6 thoughts on “Isolated tribe spotted in Brazil

  1. Ann

    Request from:

    ‘What is happening in this region [of Peru] is a monumental crime against the natural world, the tribes, the fauna and is further testimony to the complete irrationality with which we, the ‘civilised’ ones, treat the world,’ said Meirelles [from Survival Internnational].

    Please write a letter to Peru’s president asking him to recognise his country’s isolated Indians’ land rights – and by doing so protect uncontacted peoples on both sides of the Peru-Brazil border.

  2. Ann

    “Uncontacted” and “Isolated”?

    Not True!

    Anthropologists say almost all of these tribes know about Western civilization and have sporadic contact with prospectors, rubber tappers and loggers, but choose (Please note!) to turn their backs on civilization, usually because they have been attacked.

    “It’s a choice they made to remain isolated or maintain only occasional contacts, but these tribes usually obtain some modern goods through trading with other Indians,”

    Bernardo Beronde, an anthropologist who works in the region, told the Associated Press.

    Meirelles told The Associated Press that anthropologists know next to nothing about the group, but suspect it is related to the Tano and Aruak tribes.

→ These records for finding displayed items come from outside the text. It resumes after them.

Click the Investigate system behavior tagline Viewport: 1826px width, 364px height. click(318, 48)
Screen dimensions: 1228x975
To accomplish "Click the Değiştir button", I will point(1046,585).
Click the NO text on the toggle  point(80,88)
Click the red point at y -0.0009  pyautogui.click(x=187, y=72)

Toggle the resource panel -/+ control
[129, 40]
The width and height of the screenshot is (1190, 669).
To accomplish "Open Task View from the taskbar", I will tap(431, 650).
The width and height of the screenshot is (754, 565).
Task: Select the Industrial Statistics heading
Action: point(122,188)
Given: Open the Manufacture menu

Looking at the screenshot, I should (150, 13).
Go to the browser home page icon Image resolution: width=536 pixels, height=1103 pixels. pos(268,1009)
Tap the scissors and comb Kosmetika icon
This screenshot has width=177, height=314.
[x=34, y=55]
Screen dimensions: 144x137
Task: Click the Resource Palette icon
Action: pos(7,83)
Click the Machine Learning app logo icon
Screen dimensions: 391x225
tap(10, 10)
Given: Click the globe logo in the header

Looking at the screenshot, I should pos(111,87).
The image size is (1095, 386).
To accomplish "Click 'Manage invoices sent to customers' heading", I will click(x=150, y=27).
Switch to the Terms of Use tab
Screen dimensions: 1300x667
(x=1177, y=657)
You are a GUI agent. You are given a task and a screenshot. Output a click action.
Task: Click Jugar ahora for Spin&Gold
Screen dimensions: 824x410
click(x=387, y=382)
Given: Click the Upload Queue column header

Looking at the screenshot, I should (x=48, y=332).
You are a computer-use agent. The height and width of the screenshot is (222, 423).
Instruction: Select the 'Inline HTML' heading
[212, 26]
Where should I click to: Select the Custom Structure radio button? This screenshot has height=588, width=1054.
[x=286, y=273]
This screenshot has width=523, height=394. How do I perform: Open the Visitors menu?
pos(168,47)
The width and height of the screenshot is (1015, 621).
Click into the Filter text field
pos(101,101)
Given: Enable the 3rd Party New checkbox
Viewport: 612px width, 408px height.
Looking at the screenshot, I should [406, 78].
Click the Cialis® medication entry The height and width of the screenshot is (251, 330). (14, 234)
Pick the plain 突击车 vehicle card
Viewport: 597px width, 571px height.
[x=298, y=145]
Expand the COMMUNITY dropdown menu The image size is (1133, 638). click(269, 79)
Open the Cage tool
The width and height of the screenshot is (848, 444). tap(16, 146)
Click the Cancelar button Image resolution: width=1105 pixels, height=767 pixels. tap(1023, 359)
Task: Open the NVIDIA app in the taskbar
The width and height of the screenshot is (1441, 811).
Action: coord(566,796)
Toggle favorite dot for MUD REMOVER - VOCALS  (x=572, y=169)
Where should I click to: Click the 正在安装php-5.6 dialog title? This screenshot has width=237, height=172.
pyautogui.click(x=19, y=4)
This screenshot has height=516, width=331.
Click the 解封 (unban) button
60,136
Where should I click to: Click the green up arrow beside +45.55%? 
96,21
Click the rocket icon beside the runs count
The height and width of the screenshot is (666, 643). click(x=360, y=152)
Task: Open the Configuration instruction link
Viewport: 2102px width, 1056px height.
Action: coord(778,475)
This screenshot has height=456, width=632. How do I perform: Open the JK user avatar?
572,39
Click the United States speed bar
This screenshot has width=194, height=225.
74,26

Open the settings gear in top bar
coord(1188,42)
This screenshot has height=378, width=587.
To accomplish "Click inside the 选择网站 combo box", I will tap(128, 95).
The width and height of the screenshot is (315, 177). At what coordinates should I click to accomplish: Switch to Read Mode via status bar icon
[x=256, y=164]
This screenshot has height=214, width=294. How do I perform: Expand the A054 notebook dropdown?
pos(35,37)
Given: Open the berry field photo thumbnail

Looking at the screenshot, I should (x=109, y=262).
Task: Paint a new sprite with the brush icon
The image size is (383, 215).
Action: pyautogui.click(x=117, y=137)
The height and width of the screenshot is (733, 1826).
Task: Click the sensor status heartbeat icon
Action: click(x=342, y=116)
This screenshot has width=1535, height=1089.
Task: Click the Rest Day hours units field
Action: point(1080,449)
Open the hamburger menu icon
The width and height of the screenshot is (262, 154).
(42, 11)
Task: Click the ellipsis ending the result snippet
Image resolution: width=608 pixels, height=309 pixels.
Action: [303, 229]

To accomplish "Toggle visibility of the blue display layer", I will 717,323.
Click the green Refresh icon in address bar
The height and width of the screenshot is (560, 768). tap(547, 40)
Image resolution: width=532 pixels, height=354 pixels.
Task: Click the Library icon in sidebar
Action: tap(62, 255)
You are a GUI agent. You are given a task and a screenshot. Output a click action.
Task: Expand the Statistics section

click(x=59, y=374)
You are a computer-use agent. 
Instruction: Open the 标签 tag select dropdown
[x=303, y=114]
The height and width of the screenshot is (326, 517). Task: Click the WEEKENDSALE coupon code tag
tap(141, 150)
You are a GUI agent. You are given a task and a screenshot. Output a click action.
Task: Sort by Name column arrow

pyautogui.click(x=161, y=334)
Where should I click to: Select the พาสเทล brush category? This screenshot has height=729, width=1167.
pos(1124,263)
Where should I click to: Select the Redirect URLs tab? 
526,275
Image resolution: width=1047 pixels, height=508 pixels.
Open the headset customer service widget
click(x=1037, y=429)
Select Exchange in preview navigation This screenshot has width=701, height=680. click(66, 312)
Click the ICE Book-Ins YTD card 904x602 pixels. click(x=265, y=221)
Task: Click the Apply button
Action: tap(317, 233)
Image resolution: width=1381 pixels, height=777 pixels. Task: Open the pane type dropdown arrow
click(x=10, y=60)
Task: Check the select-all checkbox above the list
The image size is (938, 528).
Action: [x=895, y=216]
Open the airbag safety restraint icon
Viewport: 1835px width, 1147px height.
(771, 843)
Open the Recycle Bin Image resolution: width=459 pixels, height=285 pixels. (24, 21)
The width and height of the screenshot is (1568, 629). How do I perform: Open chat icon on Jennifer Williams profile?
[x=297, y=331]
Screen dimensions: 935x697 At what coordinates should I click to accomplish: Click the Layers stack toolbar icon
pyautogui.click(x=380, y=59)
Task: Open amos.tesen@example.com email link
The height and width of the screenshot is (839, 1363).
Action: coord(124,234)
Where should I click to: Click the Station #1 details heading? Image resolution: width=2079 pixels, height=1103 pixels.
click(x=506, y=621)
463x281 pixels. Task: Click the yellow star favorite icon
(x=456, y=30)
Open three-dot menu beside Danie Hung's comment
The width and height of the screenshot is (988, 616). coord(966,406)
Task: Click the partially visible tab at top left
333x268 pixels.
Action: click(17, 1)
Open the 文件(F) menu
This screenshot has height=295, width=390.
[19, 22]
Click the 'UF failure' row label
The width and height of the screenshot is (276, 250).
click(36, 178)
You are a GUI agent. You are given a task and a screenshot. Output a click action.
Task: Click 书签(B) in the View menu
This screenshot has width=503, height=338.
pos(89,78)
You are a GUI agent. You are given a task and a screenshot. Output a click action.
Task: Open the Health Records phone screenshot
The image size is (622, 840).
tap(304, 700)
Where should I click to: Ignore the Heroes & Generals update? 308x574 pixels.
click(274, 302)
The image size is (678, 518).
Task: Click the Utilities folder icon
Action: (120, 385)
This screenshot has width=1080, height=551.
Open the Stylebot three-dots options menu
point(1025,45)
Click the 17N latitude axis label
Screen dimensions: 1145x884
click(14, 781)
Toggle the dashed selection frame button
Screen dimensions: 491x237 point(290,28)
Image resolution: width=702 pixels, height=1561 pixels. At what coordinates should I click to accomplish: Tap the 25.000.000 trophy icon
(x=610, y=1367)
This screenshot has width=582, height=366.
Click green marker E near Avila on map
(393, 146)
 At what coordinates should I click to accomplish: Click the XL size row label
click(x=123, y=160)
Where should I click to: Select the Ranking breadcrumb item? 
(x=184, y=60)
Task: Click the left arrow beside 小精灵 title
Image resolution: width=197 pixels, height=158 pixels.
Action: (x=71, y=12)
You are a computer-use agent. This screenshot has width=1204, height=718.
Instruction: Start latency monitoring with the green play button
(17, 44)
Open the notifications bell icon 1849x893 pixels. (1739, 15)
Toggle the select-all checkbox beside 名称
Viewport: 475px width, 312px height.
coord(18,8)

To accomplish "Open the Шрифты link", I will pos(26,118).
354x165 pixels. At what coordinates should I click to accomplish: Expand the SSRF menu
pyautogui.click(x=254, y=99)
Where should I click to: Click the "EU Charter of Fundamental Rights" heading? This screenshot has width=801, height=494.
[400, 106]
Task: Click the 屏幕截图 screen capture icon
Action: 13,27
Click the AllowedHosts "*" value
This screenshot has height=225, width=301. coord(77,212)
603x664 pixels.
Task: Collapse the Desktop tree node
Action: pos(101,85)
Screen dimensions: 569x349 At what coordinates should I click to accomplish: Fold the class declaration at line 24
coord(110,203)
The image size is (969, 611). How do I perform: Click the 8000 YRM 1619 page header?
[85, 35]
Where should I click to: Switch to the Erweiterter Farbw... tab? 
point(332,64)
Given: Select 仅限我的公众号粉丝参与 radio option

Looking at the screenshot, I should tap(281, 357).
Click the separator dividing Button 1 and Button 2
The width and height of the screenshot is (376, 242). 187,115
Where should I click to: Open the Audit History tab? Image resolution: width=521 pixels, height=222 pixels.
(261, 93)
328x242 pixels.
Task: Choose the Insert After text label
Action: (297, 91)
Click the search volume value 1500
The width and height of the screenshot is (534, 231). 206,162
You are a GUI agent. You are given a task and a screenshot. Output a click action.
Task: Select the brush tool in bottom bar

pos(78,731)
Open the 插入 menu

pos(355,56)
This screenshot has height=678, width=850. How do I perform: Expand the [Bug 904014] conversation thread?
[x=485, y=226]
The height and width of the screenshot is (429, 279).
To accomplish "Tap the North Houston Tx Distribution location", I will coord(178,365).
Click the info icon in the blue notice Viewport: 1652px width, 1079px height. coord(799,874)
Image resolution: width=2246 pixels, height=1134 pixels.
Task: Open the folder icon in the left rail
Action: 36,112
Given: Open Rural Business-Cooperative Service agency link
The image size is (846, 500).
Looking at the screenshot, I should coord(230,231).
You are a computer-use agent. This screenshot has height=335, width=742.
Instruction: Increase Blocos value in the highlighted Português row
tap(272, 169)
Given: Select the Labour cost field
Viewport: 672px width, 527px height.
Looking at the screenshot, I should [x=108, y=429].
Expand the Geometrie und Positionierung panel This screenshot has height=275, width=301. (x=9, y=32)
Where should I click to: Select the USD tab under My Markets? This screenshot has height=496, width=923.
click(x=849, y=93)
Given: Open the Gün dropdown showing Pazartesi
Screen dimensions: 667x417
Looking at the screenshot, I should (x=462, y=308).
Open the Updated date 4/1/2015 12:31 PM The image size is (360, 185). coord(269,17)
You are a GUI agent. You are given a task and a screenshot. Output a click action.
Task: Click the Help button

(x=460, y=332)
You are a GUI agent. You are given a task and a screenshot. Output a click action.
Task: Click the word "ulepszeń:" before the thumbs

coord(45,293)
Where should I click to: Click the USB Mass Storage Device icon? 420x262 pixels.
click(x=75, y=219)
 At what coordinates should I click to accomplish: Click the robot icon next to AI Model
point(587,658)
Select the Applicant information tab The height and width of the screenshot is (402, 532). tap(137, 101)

Brazil’s National Indian Foundation believes there may be as many as 68 “uncontacted” groups around Brazil, although only 24 have been officially confirmed, according to the Associated Press.

  3. Christine

    i think this is amazing that now in the twenty first centrury theres still people that live without t.v’s,computers,freezers, and much other things.

  4. Ann

    Christine, as quoted above: “It’s a choice they [the tribes] made to remain isolated or maintain only occasional contacts, but these tribes usually obtain some modern goods through trading with other Indians,” I think we should respect their choices. Perhaps they know something we don’t, as hard as it for us to imagine that.

    1. Jon

      I do not think it should even be a question of respecting this society’s choices. This is all this culture has ever known, and therefore there is no other way for them to live. If I were in place of someone of this tribe or any other uncontacted tribe, it would be alien for me to think of living another life. I have no idea what it is like to live this life, but it is completely expected in my mind that there is probably nothing one could do to expect members of tribal societies to ever conform to a vague idea of being part of a working class system that is completely counterproductive for a person of a society that works to live and does not live to work. For example when Darwin observed the three Fuegian children from Tierra del Fuego that were taken to England for an entire year in attempt to see if they could adapt to the sophisticated societal norm of that culture, which is far before so much of the technological mess that the world is now immersed in by the way, and upon returning them to Tierra del Fuego, it was the immediate response of the children to suddenly rip all of their English-given clothes off and run back to their tribal family/community. My point is that it just would not work. And now, if in the 21st century we still cannot assume a greater sense of responsibility for recognizing that interfering with these cultures and societies that we are completely undoing hope for the future of their cultures, then the end result will be one of unwavering intolerance that will eventually devour the entire world. I see this completely in effect now, but it is not too late to procure the land to help at least keep these societies functioning.